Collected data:
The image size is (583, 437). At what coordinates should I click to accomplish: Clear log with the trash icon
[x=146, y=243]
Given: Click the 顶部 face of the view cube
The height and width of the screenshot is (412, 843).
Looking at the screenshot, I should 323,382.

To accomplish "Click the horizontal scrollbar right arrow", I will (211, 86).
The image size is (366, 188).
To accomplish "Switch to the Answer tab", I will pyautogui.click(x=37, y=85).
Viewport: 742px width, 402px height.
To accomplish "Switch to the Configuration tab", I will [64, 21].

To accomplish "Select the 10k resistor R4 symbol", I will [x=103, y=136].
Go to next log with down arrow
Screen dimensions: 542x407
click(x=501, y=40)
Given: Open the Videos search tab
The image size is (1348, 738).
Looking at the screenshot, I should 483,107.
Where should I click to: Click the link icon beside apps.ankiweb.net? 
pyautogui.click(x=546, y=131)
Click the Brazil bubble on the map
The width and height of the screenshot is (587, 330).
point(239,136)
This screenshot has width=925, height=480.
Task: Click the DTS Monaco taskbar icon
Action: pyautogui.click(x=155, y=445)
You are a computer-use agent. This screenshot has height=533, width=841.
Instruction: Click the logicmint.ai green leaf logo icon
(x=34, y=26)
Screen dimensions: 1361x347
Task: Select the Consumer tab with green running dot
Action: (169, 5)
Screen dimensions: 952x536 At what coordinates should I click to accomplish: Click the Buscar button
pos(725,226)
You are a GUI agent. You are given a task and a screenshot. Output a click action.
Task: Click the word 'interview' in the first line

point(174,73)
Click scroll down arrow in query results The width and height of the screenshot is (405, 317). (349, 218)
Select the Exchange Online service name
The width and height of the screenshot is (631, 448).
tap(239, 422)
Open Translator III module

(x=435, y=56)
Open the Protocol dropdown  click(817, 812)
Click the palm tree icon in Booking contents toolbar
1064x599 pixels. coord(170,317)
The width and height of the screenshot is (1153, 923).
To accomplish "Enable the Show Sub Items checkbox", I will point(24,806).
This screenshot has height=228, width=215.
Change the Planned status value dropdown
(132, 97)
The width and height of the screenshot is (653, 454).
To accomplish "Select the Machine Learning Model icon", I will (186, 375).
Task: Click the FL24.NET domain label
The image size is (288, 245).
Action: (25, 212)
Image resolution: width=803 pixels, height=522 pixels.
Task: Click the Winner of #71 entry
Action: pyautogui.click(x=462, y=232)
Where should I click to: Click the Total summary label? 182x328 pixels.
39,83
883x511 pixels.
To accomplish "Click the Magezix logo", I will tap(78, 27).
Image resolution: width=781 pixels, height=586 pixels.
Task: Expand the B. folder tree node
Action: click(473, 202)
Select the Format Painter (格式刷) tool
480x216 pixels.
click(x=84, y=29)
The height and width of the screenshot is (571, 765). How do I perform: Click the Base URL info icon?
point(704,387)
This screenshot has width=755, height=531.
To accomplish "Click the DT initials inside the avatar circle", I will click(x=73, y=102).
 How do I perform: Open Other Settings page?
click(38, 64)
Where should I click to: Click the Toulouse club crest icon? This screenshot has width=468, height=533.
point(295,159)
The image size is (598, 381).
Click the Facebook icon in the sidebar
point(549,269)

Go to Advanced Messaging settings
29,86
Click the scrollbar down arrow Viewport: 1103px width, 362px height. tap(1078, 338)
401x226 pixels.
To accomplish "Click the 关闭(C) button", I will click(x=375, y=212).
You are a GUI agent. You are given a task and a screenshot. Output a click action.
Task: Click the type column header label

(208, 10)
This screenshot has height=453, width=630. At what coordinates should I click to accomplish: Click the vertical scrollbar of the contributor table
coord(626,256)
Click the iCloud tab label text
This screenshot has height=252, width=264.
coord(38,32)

* _THE PROBLEM_
Each record above should be output again exactly.

* _WRITTEN REPLY_
The image size is (583, 437). At what coordinates should I click to accomplish: Clear log with the trash icon
[x=146, y=243]
Given: Click the 顶部 face of the view cube
The height and width of the screenshot is (412, 843).
Looking at the screenshot, I should 323,382.

To accomplish "Click the horizontal scrollbar right arrow", I will (211, 86).
The image size is (366, 188).
To accomplish "Switch to the Answer tab", I will pyautogui.click(x=37, y=85).
Viewport: 742px width, 402px height.
To accomplish "Switch to the Configuration tab", I will [64, 21].

To accomplish "Select the 10k resistor R4 symbol", I will [x=103, y=136].
Go to next log with down arrow
Screen dimensions: 542x407
click(x=501, y=40)
Given: Open the Videos search tab
The image size is (1348, 738).
Looking at the screenshot, I should 483,107.
Where should I click to: Click the link icon beside apps.ankiweb.net? 
pyautogui.click(x=546, y=131)
Click the Brazil bubble on the map
The width and height of the screenshot is (587, 330).
point(239,136)
This screenshot has width=925, height=480.
Task: Click the DTS Monaco taskbar icon
Action: pyautogui.click(x=155, y=445)
You are a computer-use agent. This screenshot has height=533, width=841.
Instruction: Click the logicmint.ai green leaf logo icon
(x=34, y=26)
Screen dimensions: 1361x347
Task: Select the Consumer tab with green running dot
Action: (169, 5)
Screen dimensions: 952x536 At what coordinates should I click to accomplish: Click the Buscar button
pos(725,226)
You are a GUI agent. You are given a task and a screenshot. Output a click action.
Task: Click the word 'interview' in the first line

point(174,73)
Click scroll down arrow in query results The width and height of the screenshot is (405, 317). (349, 218)
Select the Exchange Online service name
The width and height of the screenshot is (631, 448).
tap(239, 422)
Open Translator III module

(x=435, y=56)
Open the Protocol dropdown  click(817, 812)
Click the palm tree icon in Booking contents toolbar
1064x599 pixels. coord(170,317)
The width and height of the screenshot is (1153, 923).
To accomplish "Enable the Show Sub Items checkbox", I will point(24,806).
This screenshot has height=228, width=215.
Change the Planned status value dropdown
(132, 97)
The width and height of the screenshot is (653, 454).
To accomplish "Select the Machine Learning Model icon", I will (186, 375).
Task: Click the FL24.NET domain label
The image size is (288, 245).
Action: (25, 212)
Image resolution: width=803 pixels, height=522 pixels.
Task: Click the Winner of #71 entry
Action: pyautogui.click(x=462, y=232)
Where should I click to: Click the Total summary label? 182x328 pixels.
39,83
883x511 pixels.
To accomplish "Click the Magezix logo", I will tap(78, 27).
Image resolution: width=781 pixels, height=586 pixels.
Task: Expand the B. folder tree node
Action: click(473, 202)
Select the Format Painter (格式刷) tool
480x216 pixels.
click(x=84, y=29)
The height and width of the screenshot is (571, 765). How do I perform: Click the Base URL info icon?
point(704,387)
This screenshot has width=755, height=531.
To accomplish "Click the DT initials inside the avatar circle", I will click(x=73, y=102).
 How do I perform: Open Other Settings page?
click(38, 64)
Where should I click to: Click the Toulouse club crest icon? This screenshot has width=468, height=533.
point(295,159)
The image size is (598, 381).
Click the Facebook icon in the sidebar
point(549,269)

Go to Advanced Messaging settings
29,86
Click the scrollbar down arrow Viewport: 1103px width, 362px height. tap(1078, 338)
401x226 pixels.
To accomplish "Click the 关闭(C) button", I will click(x=375, y=212).
You are a GUI agent. You are given a task and a screenshot. Output a click action.
Task: Click the type column header label

(208, 10)
This screenshot has height=453, width=630. At what coordinates should I click to accomplish: Click the vertical scrollbar of the contributor table
coord(626,256)
Click the iCloud tab label text
This screenshot has height=252, width=264.
coord(38,32)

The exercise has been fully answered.